My life was very different that most. I am alive today, which is nothing short of a miracle with my history. By the time I reached 30 or so, I was already a fugitive from the law of averages.

By 35, I had already attended over 50 funerals and memorial services. Mostly memorial services. When you consider that had only attended a half-dozen weddings, my life for the average 35 year old guy was totally backwards. It was then I decided to do something a little safer for a living, and I briefly considered the French Foriegn Legion. Seriously, I considered joining the Legion. Private Piccolo, 2e REP.

One thing I have to say, though. My life has not been boring.

I think that today, I'm going to look up one of the guys that helped with the reunion.

We'll see what happens, I'm presently at my sisters and transportation is going to be a hassle.

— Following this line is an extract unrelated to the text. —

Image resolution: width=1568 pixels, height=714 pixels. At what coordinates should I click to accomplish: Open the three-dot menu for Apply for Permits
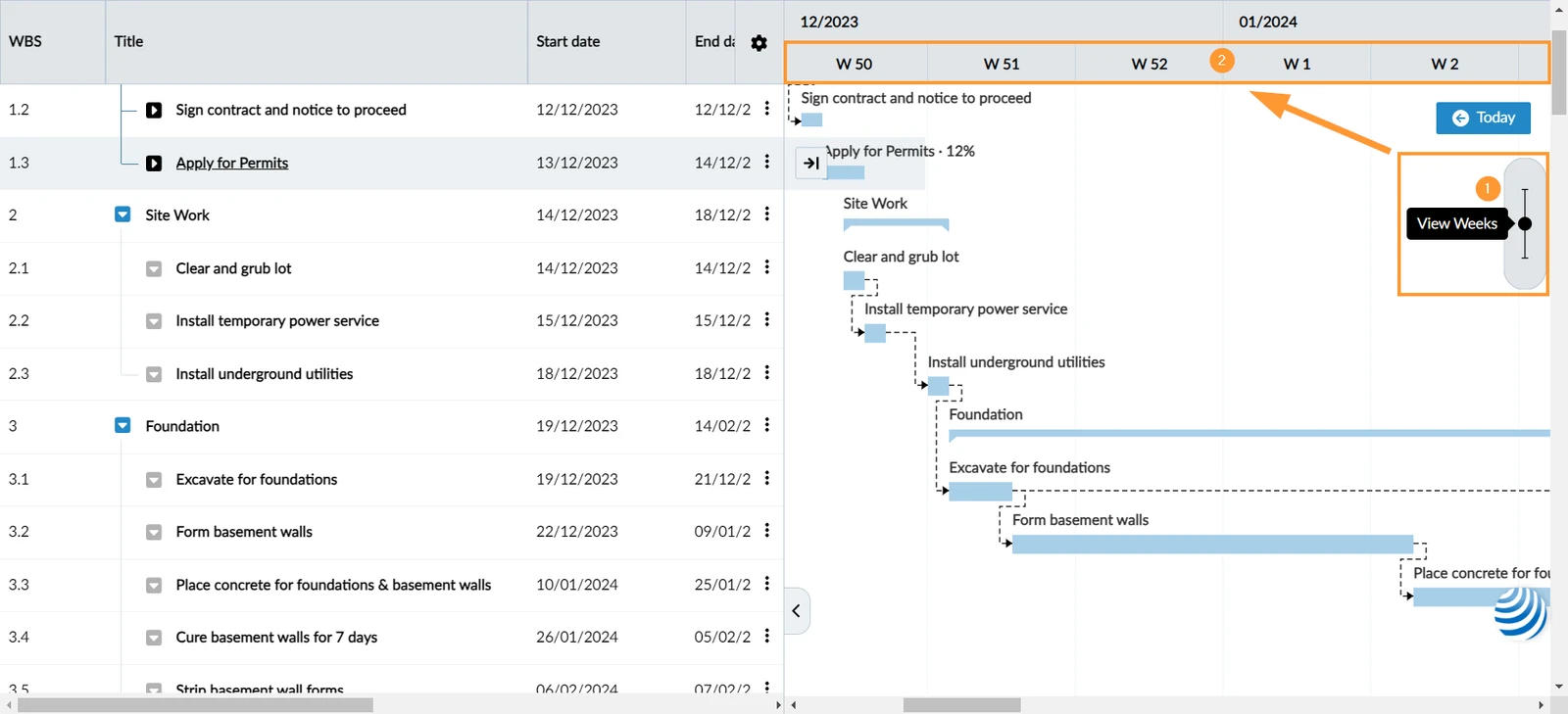click(x=766, y=162)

My neice has the kid watching duty today. I don't know what the deal is, I don't care. All I know is that a bunch of mothers have dropped off their children and this place is a zoo. Squalling kids all over the place. The official Johnny Weismuller Tarzan yell, followed by the trumpeting of the elephants would fit right in to this chaos.

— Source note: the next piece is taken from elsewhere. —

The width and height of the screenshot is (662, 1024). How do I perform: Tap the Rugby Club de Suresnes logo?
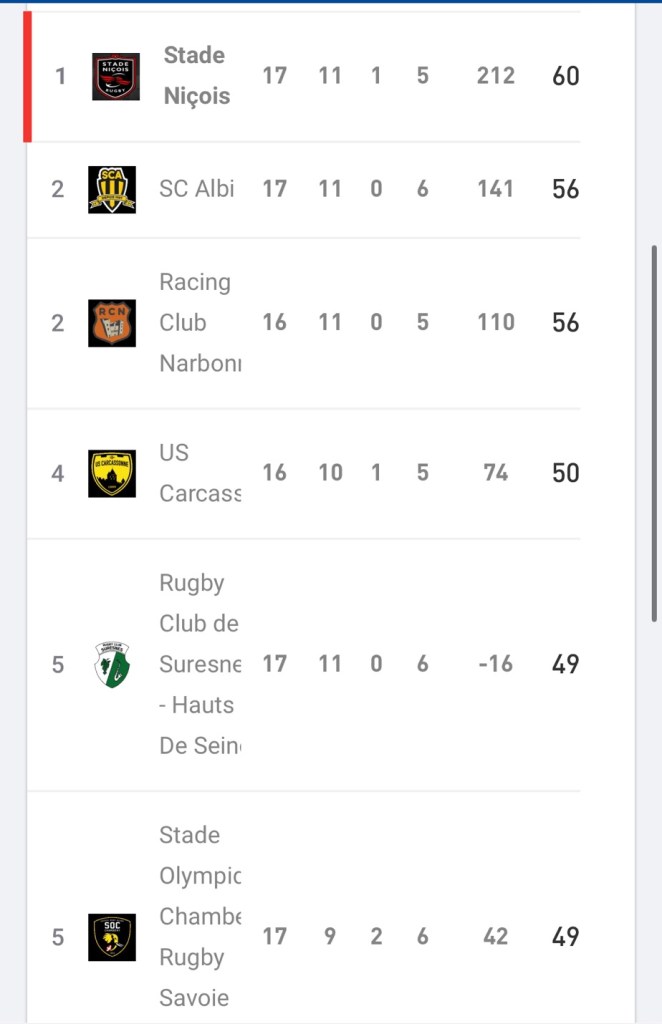click(111, 664)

One thing I noticed, virtually all of the women that dropped their kids off have big asses.

It makes their boobs look small. If they'd lose their ass, they'd all be fairly easy on the eye. As the young women gossip, I hear one of them mention something about a boob job. I will keep my mouth shut, but she ought to save her money and rub toilet paper in her cleavage several times a day instead. After all, look what it's done to her ass.

This looks like the makings of a long day.

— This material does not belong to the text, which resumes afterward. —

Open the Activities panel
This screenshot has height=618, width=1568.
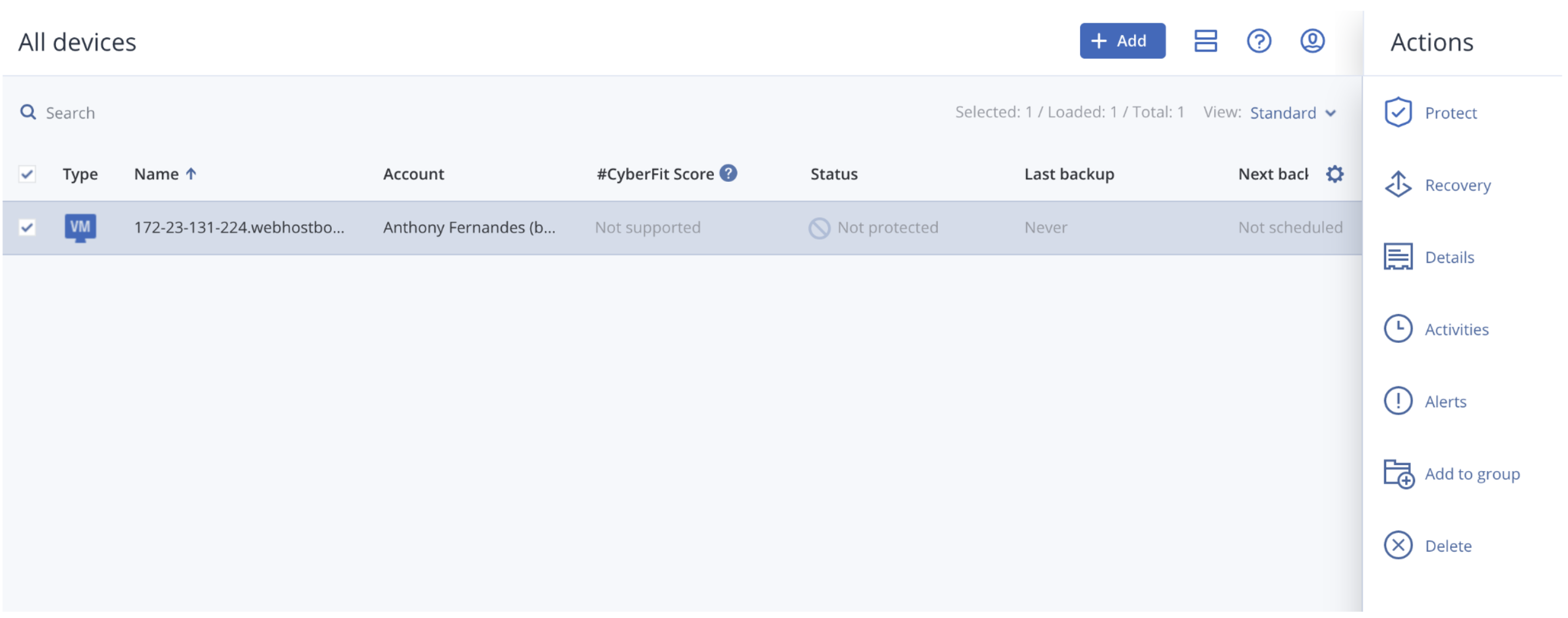pyautogui.click(x=1399, y=329)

Later: My sister has promised me I could use her car just so long as it involves no alcohol, which is a deal and a half. My day WAS going to include alcohol in massive doses if I had to hang here with a houseload of squalling kids. I was going to walk to the nearest liquor store and buy a half-gallon of Jameson's and enesthesize myself if I had to spend the day in a houseful of squalling kids.

Better to wake up with a king-hell hangover than wake up in the booby hatch. The hangover will be gone by noon, but it takes at least ten days of being observed to get out of the booby hatch.

Now the tides of war have changed and it looks like I am going to have to walk to the damned liquor store, as something or another has popped up and there is no vehicle I can use. As usual, it's 5 miles through 4 feet of snow, uphill both ways, and I will return carrying a heavy half gallon of hootch.

Of course, there IS a way to lighten my load. The more I drink, the less I have to carry. If I can kill the whole half-gallon, I can just ditch the bottle in a storm sewer somewhere and just stumble home. Walk? Ha! I'll be OK, the belly knows the way home.

Wait....


Yet ANOTHER change in plans! I have to go to dinner tonight because one of my relatives was born on this very day, and as the oldest of the generation, I am expected to show up and set a good example.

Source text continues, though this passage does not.